We all remember the sound of Charlie Brown’s teacher, that muffled, mumbling sound no one could much listen to for longer.
That’s the way just about every Republican candidate sounds these days. Ronald Reagan was great. I am a conservative not a moderate. I can recite my poll tested talking points with the best of them, hopefully with more money.
Is this what modern candidates and political consultancy has come to?
As Arizona holds its State GOP Convention this Saturday in Tempe we should ask ourselves is it time for a change?
For nearly thirty years Republicans have been wedded to this model. It’s boring and increasingly ineffectual.
Interestingly, there have been detours. And they have been successful.

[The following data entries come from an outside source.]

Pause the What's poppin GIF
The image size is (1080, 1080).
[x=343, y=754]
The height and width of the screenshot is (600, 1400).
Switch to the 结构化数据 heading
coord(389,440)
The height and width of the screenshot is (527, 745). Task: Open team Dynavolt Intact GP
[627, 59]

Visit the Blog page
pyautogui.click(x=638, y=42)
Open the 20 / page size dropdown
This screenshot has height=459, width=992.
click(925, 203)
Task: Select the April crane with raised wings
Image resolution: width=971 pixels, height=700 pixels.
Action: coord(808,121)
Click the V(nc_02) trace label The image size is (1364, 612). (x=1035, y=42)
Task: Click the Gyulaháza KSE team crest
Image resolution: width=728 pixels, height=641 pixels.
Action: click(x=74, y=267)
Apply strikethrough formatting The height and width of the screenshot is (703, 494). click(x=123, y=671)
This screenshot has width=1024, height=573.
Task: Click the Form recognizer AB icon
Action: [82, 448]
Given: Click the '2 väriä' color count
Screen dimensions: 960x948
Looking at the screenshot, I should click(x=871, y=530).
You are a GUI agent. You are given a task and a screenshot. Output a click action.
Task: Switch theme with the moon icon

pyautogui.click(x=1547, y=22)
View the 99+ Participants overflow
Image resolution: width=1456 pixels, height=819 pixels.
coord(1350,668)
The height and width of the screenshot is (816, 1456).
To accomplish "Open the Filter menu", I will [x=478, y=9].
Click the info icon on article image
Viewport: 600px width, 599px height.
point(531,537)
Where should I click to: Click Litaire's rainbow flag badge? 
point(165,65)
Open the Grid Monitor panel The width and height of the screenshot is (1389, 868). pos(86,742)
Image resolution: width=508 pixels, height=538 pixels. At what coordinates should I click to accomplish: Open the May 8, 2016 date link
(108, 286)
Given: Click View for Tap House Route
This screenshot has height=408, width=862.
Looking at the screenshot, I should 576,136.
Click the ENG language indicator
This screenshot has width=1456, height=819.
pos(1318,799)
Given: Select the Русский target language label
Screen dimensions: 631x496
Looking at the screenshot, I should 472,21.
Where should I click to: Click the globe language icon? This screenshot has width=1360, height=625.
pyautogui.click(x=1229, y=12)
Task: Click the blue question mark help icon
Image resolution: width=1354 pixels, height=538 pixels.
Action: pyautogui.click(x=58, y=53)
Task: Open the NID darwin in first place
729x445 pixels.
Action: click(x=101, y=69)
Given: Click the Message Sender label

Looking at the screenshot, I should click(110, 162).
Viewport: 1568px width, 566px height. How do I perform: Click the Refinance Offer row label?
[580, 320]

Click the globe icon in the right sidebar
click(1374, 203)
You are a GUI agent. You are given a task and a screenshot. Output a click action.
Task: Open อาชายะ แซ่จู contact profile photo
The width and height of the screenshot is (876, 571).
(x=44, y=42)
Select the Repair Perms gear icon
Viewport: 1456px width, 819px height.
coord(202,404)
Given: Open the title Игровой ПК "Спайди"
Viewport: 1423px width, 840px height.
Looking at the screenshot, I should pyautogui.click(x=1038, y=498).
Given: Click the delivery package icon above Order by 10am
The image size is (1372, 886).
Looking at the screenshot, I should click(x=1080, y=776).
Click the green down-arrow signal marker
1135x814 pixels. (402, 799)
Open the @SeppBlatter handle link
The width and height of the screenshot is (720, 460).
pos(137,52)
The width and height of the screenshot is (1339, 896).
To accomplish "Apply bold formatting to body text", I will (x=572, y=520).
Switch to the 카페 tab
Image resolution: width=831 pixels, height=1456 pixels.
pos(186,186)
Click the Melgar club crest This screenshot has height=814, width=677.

George W. Bush developed his own “compassionate conservative” vernacular and won an election he was not expected to in 2000.
There was John McCain in the primaries that same year riding his railings against the campaign finance system to an upset victory in New Hampshire.
Mitt Romney didn’t really develop anything new on the message front. He was boring. And lost.
We see glimpses of a new agenda from Rand Paul and Paul Ryan.
But as we look to the future a voice from the past, perhaps even more hopeful and innovative than Reagan himself can serve as a model.
He was Jack Kemp. He of Buffalo. He of the inner city message. He who took that message to the most challenged places believing there was so much more that Republicanism could deliver than the blame game and clever defeatism offered by the opposing party.
So where is our Jack Kemp, in Arizona or across the country? Who among a strong crop of 2014 GOP gubernatorial candidates will capture imagination by proposing creatively and differently?
From schools to AIDS to the underprivileged to solar to crime to drugs to tourism to so many issues a re-imagined Republican philosophy could remain faithful to the faithful yet ignite passion from new constituencies.
If only someone could see the need and value of driving the debate rather than just following it with complacent consultants and the political industrial complex of pollsters. The good news is that someone will.